Bethany Rolfe WithamBethany Rolfe Witham

“Often when groups do a medical mission trip, they go into an underserved area and see everything that’s wrong with the community,” says Bethany Rolfe Witham, assistant professor of nursing.

She aims to teach a different approach. In the study abroad program she led in Guatemala in September 2013, Rolfe Witham encouraged students, when working cross-culturally, to learn about a community’s culture, strengths, and needs before they try to solve health problems.

This means students began by studying Spanish. Next, they interviewed community leaders in Magdalena Milpas Altas, Guatemala, to ask them about local health needs and see what resources are available. Then students used their nursing skills and education to design a research project for and with community leaders, including pastors, social workers, nurses, and even the mayor.

“With the support of community leaders, the nursing students developed health education presentations on nutrition, safe water, and hygiene, which they delivered to over 200 people in the community,” Rolfe Witham reports.

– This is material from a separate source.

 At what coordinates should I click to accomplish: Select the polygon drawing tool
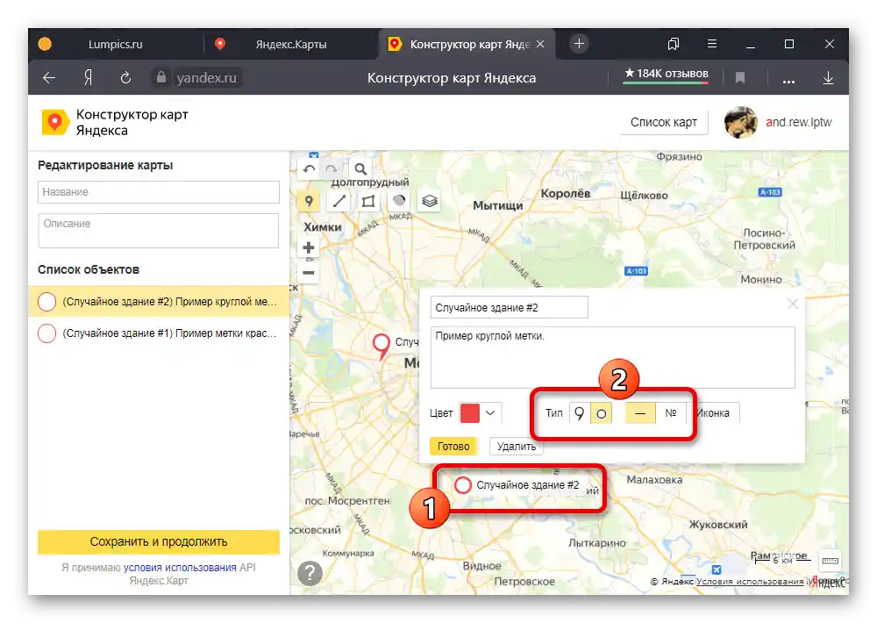[368, 200]
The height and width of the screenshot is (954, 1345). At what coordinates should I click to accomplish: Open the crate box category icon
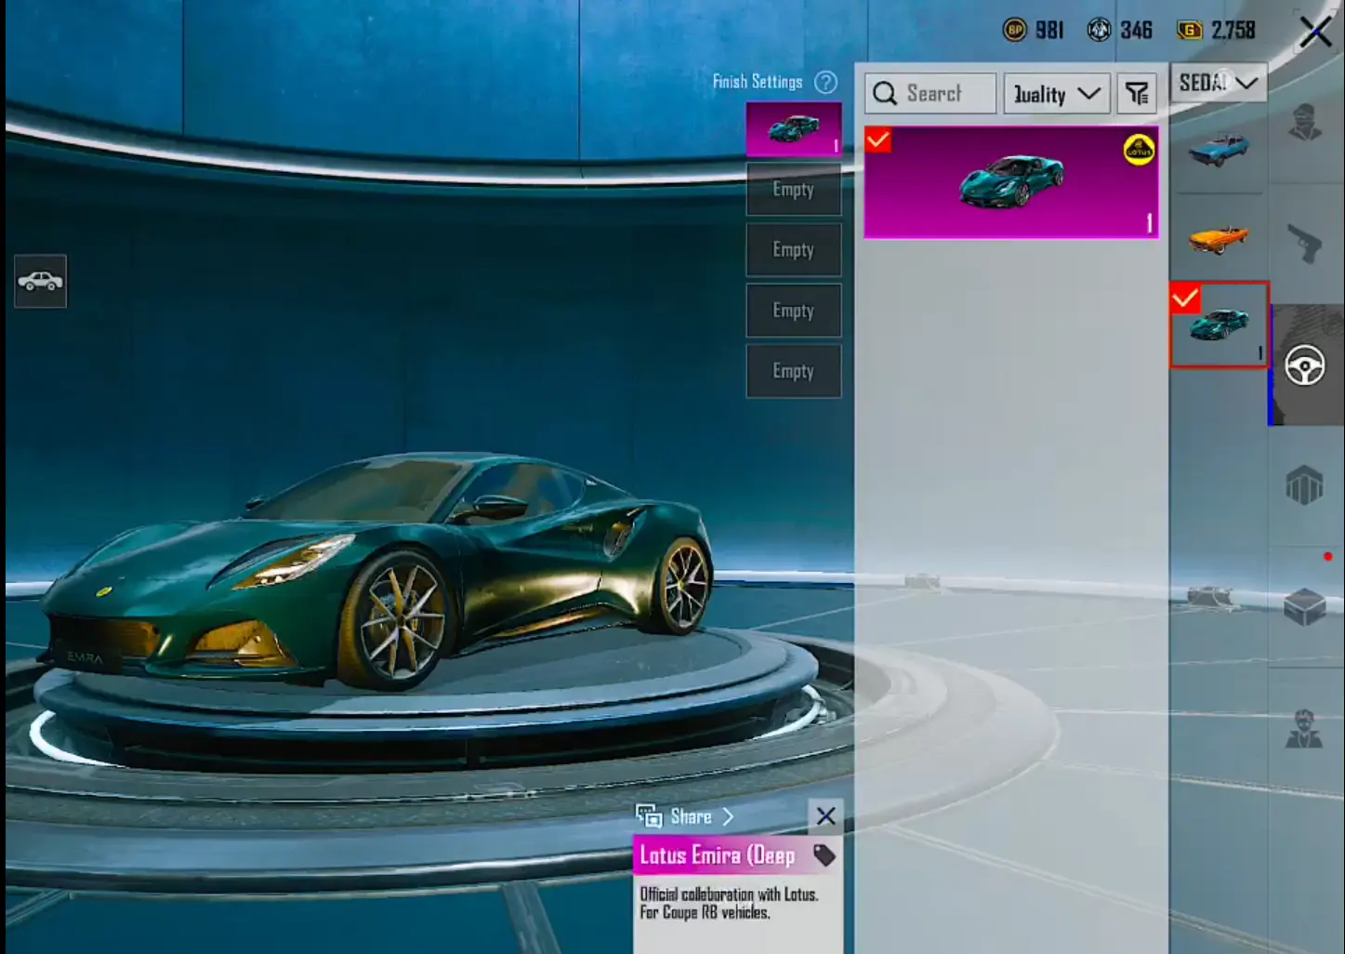click(x=1304, y=606)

She pursued this model, called “community- based participatory research,” while earning a doctoral degree in nursing. That followed her own transcultural nursing work in Costa Rica and in several community health clinics in the Seattle area, working with diverse populations. She’s learned that listening and cultural awareness can make a big difference within the short time frame health care providers have with their patients.

“Culture influences our behaviors, our decisions, and our health beliefs and values,” she says. “All people, regardless of who they are or where they come from, deserve high-quality, culturally appropriate care.”